We call this choreography rather than orchestration, and it is covered in this great course by James Eastham here: https://www.studyfromexperts.com/courses/serverless-integration-patterns/

Why Event-Driven? 🔄

Before we get into the implementation, it’s worth talking about why we chose an event-driven architecture (EDA) for this pipeline rather than a synchronous orchestration approach.

In our previous article, we had a straightforward flow: S3 upload → SQS → Lambda → MediaConvert. Adding Transcribe means we now have a sequential dependency, i.e., Transcribe must complete before MediaConvert can embed the captions. You might be tempted to reach for Step Functions here, but for this use case, a simple event-driven chain works well:

EventBridge as the backbone: AWS Transcribe natively emits Transcribe Job State Change events to EventBridge when a job completes or fails. We don’t need to poll, we don’t need a state machine, we just listen for the event and react.

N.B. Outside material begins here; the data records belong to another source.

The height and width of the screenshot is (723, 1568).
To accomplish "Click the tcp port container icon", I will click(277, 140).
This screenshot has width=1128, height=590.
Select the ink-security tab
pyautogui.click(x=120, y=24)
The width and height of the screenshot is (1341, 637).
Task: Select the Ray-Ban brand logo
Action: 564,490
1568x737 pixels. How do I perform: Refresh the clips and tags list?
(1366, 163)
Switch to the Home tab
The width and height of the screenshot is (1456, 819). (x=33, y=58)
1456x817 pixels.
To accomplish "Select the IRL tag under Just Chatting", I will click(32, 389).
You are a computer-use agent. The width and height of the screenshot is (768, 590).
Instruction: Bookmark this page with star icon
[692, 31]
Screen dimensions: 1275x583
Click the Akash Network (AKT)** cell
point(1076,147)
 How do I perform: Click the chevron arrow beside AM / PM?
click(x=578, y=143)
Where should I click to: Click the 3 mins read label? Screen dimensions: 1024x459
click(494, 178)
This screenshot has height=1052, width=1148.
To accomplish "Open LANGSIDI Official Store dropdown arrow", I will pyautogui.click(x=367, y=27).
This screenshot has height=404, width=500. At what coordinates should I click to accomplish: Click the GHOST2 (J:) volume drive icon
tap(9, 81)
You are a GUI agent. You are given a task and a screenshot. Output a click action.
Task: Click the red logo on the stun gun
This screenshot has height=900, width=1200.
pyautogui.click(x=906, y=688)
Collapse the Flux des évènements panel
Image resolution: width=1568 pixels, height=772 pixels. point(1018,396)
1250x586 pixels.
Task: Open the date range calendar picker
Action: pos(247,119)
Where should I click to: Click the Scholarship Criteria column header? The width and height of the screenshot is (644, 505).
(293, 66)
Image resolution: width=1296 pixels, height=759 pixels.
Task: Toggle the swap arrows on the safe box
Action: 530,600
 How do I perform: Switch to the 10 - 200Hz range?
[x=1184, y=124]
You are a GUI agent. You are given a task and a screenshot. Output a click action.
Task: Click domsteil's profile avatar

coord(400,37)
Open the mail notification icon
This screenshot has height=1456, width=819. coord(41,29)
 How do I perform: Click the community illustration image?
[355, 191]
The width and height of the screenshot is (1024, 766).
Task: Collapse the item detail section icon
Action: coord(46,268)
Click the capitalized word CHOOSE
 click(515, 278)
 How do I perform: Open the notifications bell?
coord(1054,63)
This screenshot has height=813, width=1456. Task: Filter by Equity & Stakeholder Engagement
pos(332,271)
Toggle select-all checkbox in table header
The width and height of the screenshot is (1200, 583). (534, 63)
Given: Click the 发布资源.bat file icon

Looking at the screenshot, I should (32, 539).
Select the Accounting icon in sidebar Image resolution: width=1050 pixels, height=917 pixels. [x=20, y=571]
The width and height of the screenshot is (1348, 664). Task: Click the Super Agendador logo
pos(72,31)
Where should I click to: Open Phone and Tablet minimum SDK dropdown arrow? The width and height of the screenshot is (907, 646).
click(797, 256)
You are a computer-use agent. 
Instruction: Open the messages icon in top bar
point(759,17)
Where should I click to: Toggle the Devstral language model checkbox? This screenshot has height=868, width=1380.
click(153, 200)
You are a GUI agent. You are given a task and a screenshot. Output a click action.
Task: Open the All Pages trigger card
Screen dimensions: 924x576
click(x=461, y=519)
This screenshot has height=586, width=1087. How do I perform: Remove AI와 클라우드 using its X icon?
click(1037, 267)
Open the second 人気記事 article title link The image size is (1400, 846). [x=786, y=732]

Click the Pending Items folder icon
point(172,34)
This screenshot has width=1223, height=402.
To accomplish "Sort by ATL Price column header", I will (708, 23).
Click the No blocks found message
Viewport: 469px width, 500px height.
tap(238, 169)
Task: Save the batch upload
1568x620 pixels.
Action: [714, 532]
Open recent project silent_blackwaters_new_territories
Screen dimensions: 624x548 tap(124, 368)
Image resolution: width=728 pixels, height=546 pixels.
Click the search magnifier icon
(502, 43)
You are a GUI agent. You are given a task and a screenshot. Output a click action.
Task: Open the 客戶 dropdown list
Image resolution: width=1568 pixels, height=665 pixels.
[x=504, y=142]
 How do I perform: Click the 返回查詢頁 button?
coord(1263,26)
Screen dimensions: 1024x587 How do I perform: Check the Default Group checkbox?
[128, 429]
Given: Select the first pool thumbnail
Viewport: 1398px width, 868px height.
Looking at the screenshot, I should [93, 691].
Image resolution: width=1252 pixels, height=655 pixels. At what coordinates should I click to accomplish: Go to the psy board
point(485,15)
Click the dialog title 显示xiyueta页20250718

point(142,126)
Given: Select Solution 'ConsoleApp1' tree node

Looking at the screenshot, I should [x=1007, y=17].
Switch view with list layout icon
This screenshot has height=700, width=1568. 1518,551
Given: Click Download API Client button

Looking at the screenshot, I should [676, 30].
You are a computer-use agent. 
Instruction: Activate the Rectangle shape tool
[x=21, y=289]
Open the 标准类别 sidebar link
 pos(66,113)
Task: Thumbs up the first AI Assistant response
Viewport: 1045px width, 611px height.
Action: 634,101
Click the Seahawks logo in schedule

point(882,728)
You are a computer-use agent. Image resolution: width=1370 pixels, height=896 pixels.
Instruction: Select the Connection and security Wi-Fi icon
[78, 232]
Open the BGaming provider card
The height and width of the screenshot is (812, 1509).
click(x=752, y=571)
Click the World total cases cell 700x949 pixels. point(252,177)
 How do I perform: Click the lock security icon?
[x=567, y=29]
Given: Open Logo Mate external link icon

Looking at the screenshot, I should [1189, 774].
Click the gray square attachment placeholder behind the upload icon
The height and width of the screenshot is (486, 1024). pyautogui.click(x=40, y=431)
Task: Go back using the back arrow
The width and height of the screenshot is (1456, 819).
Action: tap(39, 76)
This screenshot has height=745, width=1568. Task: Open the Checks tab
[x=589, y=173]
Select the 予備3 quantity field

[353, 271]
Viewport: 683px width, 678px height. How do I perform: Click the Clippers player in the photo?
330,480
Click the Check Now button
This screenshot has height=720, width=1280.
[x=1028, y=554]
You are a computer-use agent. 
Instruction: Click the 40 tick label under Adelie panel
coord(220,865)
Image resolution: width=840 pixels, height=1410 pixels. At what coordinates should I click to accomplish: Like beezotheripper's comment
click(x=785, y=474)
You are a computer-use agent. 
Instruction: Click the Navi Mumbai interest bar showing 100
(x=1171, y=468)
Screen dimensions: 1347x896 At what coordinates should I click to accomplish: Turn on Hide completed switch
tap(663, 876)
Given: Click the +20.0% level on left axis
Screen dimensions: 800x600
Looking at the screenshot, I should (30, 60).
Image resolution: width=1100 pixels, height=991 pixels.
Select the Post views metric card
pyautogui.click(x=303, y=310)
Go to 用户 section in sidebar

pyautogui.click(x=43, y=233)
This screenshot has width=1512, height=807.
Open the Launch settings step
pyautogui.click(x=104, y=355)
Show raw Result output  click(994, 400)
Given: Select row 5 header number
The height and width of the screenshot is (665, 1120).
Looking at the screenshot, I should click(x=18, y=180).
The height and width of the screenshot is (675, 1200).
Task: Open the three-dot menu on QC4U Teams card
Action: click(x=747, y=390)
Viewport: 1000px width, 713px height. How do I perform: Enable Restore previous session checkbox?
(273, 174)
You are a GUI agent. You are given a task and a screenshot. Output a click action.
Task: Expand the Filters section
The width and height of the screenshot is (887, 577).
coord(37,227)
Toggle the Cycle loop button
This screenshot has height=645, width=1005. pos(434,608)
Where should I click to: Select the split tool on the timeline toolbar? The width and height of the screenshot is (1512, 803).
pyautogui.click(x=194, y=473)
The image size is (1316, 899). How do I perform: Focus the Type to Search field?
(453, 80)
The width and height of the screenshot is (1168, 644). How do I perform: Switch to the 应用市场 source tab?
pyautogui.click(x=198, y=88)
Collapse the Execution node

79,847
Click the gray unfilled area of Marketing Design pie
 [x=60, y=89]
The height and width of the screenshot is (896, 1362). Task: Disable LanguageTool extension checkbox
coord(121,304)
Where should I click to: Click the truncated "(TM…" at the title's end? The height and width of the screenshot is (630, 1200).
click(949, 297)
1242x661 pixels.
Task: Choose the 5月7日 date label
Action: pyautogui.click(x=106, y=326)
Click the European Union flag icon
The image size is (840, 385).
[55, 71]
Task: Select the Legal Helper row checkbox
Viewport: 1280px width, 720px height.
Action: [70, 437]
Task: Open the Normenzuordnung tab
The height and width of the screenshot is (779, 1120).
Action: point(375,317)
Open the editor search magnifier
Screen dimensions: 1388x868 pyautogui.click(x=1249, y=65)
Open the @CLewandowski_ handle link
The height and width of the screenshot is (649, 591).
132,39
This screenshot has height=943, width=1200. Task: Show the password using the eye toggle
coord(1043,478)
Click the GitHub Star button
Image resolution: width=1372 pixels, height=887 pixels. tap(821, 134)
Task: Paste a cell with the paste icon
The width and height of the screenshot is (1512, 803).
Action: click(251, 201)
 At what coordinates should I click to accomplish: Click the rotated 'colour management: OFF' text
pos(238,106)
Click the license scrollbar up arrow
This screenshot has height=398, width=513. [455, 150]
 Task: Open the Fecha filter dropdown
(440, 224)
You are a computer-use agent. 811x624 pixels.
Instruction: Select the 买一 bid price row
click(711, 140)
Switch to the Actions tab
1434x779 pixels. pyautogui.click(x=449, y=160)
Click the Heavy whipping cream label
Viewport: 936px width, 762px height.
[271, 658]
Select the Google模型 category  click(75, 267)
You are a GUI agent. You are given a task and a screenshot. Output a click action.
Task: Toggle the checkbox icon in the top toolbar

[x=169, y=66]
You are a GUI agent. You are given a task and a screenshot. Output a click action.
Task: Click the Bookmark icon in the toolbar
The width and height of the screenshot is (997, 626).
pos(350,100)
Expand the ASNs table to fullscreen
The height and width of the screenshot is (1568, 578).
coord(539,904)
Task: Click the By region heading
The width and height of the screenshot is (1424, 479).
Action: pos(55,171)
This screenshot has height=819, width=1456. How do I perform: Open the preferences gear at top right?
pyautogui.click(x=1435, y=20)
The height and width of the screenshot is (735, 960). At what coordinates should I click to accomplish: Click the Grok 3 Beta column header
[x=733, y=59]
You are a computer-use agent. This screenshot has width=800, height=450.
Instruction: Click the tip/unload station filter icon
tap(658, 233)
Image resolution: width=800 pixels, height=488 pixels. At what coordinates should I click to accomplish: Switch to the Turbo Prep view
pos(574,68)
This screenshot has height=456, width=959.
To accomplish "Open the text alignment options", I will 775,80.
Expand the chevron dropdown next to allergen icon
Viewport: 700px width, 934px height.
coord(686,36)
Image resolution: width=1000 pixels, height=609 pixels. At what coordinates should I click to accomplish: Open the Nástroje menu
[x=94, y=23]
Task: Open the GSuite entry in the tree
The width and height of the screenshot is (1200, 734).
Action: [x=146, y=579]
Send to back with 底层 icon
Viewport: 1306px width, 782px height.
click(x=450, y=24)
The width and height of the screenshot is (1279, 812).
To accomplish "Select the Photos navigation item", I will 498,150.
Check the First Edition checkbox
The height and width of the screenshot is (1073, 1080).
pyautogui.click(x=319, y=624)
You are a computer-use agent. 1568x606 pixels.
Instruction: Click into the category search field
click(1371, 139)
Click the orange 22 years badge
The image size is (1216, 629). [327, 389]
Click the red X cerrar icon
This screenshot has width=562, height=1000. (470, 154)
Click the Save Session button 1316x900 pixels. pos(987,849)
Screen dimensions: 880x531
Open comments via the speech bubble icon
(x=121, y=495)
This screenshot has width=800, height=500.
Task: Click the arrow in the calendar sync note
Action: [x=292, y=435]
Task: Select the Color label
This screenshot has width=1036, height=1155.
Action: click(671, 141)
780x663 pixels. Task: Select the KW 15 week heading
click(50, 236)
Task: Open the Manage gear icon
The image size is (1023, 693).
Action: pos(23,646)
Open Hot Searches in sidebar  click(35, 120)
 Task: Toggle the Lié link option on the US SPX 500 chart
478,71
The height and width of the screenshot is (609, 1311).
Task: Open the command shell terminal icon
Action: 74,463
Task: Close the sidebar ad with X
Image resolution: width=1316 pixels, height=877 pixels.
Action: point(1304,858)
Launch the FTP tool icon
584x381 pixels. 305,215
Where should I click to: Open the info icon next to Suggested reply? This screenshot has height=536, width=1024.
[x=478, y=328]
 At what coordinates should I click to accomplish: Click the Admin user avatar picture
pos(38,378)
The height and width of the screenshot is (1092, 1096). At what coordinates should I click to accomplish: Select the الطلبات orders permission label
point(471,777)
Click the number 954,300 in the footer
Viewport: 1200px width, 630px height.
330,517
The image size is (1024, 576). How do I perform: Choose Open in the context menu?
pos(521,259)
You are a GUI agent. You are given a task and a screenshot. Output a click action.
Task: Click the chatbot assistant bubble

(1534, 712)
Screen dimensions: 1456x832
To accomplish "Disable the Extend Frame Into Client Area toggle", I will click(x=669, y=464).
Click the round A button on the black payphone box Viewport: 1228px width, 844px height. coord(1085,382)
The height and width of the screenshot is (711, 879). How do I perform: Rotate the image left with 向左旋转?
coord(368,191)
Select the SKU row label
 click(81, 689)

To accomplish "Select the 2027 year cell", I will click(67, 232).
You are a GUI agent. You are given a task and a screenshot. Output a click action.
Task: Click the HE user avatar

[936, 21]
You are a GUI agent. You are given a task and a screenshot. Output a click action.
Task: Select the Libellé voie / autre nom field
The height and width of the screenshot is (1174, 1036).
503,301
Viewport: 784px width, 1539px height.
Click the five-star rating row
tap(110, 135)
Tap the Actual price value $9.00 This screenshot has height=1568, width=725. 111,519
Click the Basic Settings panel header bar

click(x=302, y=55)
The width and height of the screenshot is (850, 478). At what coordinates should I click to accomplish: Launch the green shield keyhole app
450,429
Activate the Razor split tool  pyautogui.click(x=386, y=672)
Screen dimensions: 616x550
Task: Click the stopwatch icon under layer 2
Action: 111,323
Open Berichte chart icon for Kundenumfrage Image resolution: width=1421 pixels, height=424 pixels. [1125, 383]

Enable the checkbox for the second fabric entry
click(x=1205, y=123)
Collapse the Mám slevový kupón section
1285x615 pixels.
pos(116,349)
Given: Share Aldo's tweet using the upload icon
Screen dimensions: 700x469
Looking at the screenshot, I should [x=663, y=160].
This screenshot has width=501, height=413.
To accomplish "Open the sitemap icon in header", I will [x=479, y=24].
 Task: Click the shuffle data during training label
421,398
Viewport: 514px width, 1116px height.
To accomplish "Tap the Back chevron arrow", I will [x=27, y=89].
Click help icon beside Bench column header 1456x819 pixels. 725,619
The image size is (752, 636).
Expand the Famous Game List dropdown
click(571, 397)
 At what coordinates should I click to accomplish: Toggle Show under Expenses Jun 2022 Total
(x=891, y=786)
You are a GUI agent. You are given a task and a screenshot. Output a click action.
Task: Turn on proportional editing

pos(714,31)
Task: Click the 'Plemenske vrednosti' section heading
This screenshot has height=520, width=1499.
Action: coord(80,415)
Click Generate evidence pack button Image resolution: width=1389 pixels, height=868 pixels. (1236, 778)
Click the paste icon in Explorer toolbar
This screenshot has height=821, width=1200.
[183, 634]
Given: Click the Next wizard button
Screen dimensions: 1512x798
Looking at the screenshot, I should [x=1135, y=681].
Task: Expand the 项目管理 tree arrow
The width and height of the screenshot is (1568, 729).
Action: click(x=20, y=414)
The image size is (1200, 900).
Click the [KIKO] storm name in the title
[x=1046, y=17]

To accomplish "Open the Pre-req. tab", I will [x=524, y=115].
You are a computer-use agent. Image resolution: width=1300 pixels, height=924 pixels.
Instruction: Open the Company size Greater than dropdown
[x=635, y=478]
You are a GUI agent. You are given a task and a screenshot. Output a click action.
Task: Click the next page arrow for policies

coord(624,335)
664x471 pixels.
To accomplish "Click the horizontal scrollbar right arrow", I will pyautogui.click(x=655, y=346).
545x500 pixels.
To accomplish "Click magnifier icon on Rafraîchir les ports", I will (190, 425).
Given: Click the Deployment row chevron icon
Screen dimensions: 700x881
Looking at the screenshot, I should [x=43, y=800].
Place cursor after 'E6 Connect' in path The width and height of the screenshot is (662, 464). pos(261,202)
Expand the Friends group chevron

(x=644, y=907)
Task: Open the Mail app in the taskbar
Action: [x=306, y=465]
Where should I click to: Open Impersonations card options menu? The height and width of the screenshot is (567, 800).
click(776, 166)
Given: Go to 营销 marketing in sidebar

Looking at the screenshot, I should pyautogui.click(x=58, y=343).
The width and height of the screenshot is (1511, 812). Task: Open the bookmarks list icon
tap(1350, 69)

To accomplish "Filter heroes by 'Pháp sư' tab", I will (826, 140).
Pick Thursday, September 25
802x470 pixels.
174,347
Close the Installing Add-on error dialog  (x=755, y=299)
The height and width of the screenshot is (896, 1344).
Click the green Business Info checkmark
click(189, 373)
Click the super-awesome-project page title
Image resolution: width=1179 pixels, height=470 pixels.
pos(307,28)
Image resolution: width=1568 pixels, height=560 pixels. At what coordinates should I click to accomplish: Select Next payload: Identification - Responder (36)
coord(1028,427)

Loose coupling: Each Lambda function has a single responsibility. The transcribe orchestrator doesn’t know about MediaConvert. The caption processor doesn’t know about HLS encoding. The video processor doesn’t know about Transcribe. They communicate through events and messages.

Graceful degradation: If Transcribe fails, the caption processor still triggers MediaConvert, albeit the video just won’t have captions. No human intervention needed, no pipeline stuck in a failed state. As admins, we get a notification that the CC element failed.

Idempotency: Each step can be retried independently. Re-uploading a video restarts the entire chain. The pipeline naturally handles re-processing.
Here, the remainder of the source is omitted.